De repente o mundo volta seus olhos para Roma. Morreu o Papa e boa parte da mídia o exalta como um líder liberal, que promoveu mudanças na Igreja e aproximou a instituição dos menos favorecidos. A ex-presidente do Brasil, famosa também por sua dificuldade em se manifestar sem dizer sandices, ao chegar no Vaticano para o funeral disse que Francisco se preocupava com os pobres. Como se os ouros se lixassem para os menos favorecidos …
Outros o louvam porque foi o Papa da inclusão, um argentino bem humorado, que não condenava quase nada e agiu em favor do meio ambiente, preocupado que estava com o aquecimento global e as correntes migratórias, decorrentes da fome e dos conflitos mundo afora.
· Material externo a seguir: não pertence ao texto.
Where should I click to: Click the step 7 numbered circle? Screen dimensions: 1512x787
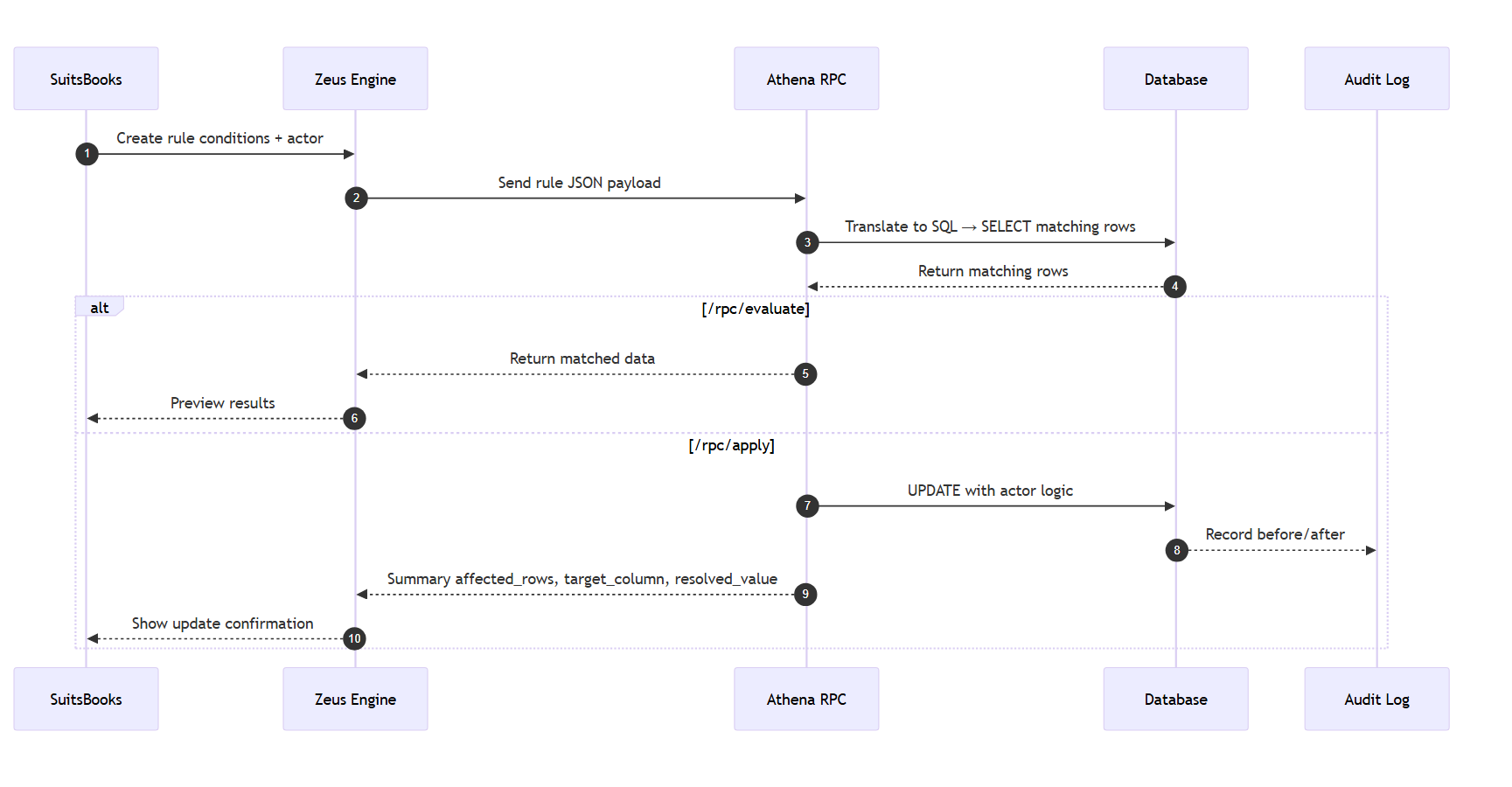(x=807, y=506)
Sem desrespeitar o líder máximo da Igreja que seguirei até meus últimos dias, enquanto Vigário de Cristo, vou na contracorrente. Admirador de João Paulo II e de Bento XVI, tenho Bergoglio na conta de um Papa decepcionante. No início de seu papado achei que seria um líder com elevadas qualidades. Quis o tempo, entretanto, que passasse a vê-lo com apreensão. Suas manifestações políticas, altamente inadequadas, se tornaram um tormento para quem defende a Igreja como herança do Cristo.
Entrevistas ao vivo não são recomendáveis para aquele que veste a mitra e porta o báculo com a cruz na parte superior. João Paulo II, talvez o mais midiático dos Papas, concedeu extensa entrevista a Vittorio Messori que foi publicada sob o título “Cruzando o limiar da esperança”. Já “Não tenham medo” resultou de conversas com o jornalista francês Andre Frossard. Livros são revisados antes de impressos. Também em viagens internacionais o Papa polonês respondeu perguntas para os jornalistas que estavam no mesmo vôo, mas sempre falando pouco, sem dar nome aos bois.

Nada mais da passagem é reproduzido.